ENTERPRISE — Enterprise and Wallowa school districts both were closed on Thursday, Feb. 25, after each posted on their Facebook pages late Wednesday night that they had a confirmed case of COVID-19 within the district.
The shutdown of the schools was short lived, as schools were allowing students back in the classroom Monday, March 1, following contact tracing and quarantining any students or staff determined to be in direct contact with the individual.
In almost identical posts, both districts said they were working with health authorities at the local and state levels. The districts provided cohort information and contact tracing logs to the health authorities and began deep cleaning the schools.
“I would say the key to stopping the spread and our response has really been Dr. Liz Powers,” Wallowa Superintendent Tammy Jones said. “She is an amazing support for districts, and is there anytime day or night to help us through. We got the word late (on Wednesday night). It was a late night start in our communication. It’s gone really smooth.”
Nineteen individuals from Wallowa junior high and high school will be required to quarantine, and those students will study via comprehensive distance learning until March 11, a follow-up post stated, after they were determined to be in contact with the confirmed case.
“The exposures were short term in nature, but our country does take extra precautions to make sure we don’t create a spread,” Jones told the Chieftain. “Keeping our community healthy and safe is a priority.”
At the elementary school, second and sixth grades were able to return to the classroom Monday. Kindergarten, first-, third-, fourth- and fifth-grade students will be transferred to online learning until between March 9-11. Jones said the staggered return dates were set by Powers based on when the exposures happened in those grades.
“You go from the last potential exposure, you go 14 days from that,” Jones said.
In an update Friday morning, Enterprise Superintendent Erika Pinkerton posted that all students and staff who had direct contact had been contacted by local health authorities.
“This really has affected, primarily, the elementary,” Pinkerton told the Chieftain. “There is only one secluded cohort that was exposed at the middle school/high school.”

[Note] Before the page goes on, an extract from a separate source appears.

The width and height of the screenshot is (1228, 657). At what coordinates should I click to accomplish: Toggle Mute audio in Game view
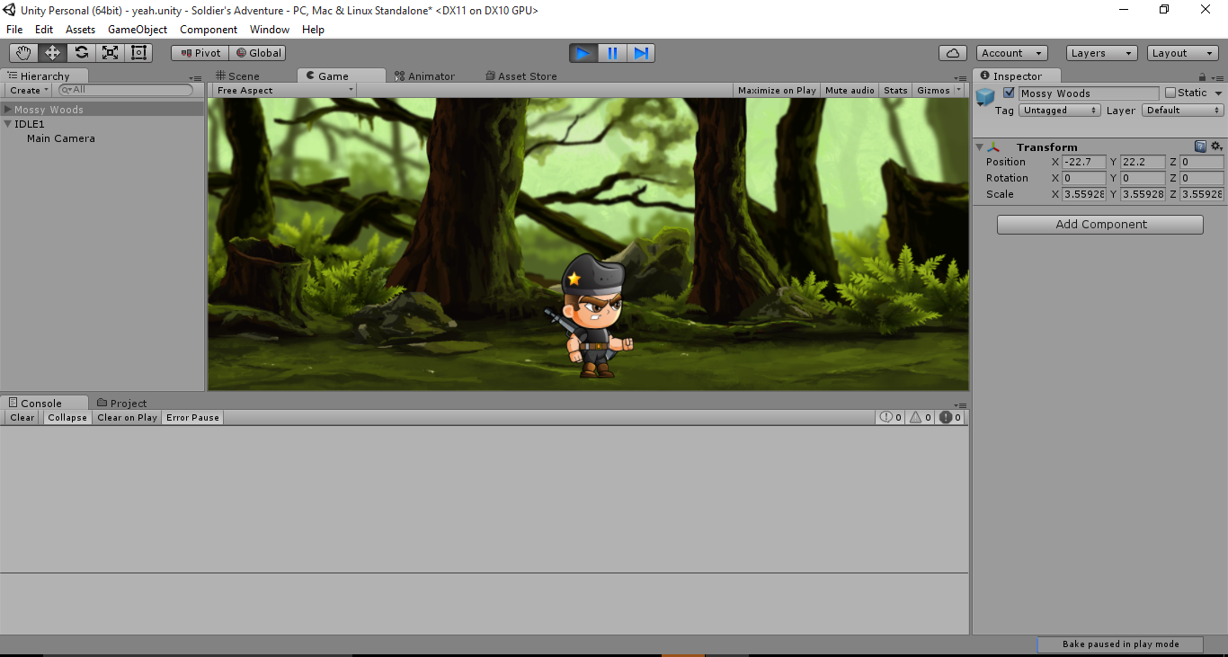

Those students who returned to the elementary school in-person Monday were in two groups — a portion who returned to regular study, and a group that will meet in a one-room schoolhouse format.
Seven classes will move to online instruction for at least a week, and are slated to return between March 9-11.
At the middle and high schools, students who were determined to have been a direct contact have been notified and will quarantine until March 10. The rest of the students will be able to resume studying in-person next week.
Both superintendents said the sports schedules should not be impacted by the current situation in each school.
Editor’s note: This story has been updated with new information and to clarify details.